Cet amendement s’appuie sur un double constat :
- La réforme portée par la loi n°2009-258 du 5 mars 2009 n’a pas atteint ses objectifs ;
- L’incidence sur le marché publicitaire des nouvelles formes de consommation audiovisuelle en
ligne a modifié en profondeur le marché de la publicité audiovisuelle.
La réforme portée par la loi n°2009-258 du 5 mars 2009 n’a pas atteint ses objectifs. De fait, dès
2013, le rapport du député Marcel Rogemont relatif à l’indépendance de l’audiovisuel public du 17
juillet 2013 révèle que la suppression de la publicité après 20 heures sur France Télévisions a coûté
près de 746 M€ entre 2009 et 2013 au budget de l'État. Depuis, la situation ne s’est pas améliorée,
au contraire. En 2012, les recettes publicitaires générées par le rétablissement de la publicité après
20 heures sur France TV étaient estimées à 200 M€.
Force est de reconnaître que la suppression de la publicité après 20 heures sur France Télévisions
n’a pas permis de « faire démarrer les soirées plus tôt », bien au contraire. Sur le plan financier, les
outils de compensation basés sur des taxes spécifiques ont vite montré leurs limites, rendant
nécessaire une refonte totale du modèle économique de l’audiovisuel public. A cela, on peut ajouter
à l’approche de la Coupe du Monde de Rugby 2023 et des Jeux olympiques de Paris en 2024,
l’intérêt de valoriser la diffusion de ces événements sportifs d’envergure mondiale.

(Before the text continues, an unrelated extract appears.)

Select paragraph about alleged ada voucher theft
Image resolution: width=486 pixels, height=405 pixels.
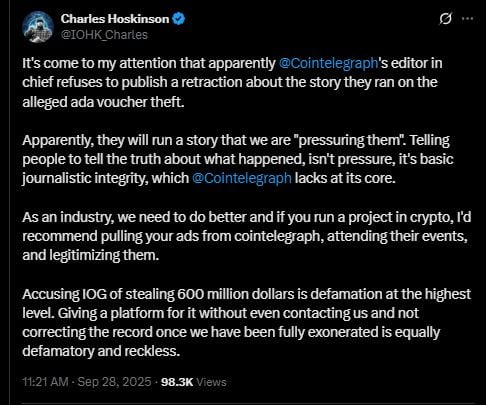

Il s'agit aussi de réorienter la publicité vers des canaux audiovisuels officiels. En effet, face à la
diminution des espaces publicitaires à la télévision, les annonceurs ont accru leur présence en ligne
et à côté de la publicité classique se développe la publicité programmatique. Les annonceurs
peuvent ainsi acheter de l’espace publicitaire de façon automatisée en ciblant les utilisateurs grâce à
des algorithmes. Comme le souligne dans son chapitre 3 le rapport "Les Lumières à l’ère
numérique" remis en janvier 2022 au Président de la République, il est apparu que ces annonces
programmatiques se retrouvent fréquemment sur des sites propageant des contenus haineux,
conspirationnistes, attentatoires à la dignité humaine et à l’égalité femmes-hommes, ou
encourageant des dérives sectaires, relevant de la désinformation caractérisée ou susceptibles de
troubler la tranquillité publique. Pour reprendre les termes du rapport : "les revenus publicitaires
que ces sites en tirent constituent une manne financière considérable qui entretient la pollution
informationnelle". On peut espérer que le rétablissement de la publicité le soir sur France TV
permettra de réduire, même de manière modérée, le recours à ces supports nocifs.
Enfin, la multiplication des supports de diffusion liée notamment au développement des services de
vidéo à la demande a bouleversé le modèle économique des opérateurs de télévision classiques.
Aussi, afin d'ajuster la compensation financière de l'Etat, il conviendra d’évaluer de manière précise
l’impact de ce rétablissement encadré de la publicité sur les chaînes de France TV tant sur les
finances du groupe audiovisuel public que sur les opérateurs privés de télévision et de services de
médias audiovisuels tels que les plateformes de vidéo à la demande. C’est pourquoi le présent
amendement prévoit un premier rapport d’évaluation dès mai 2024.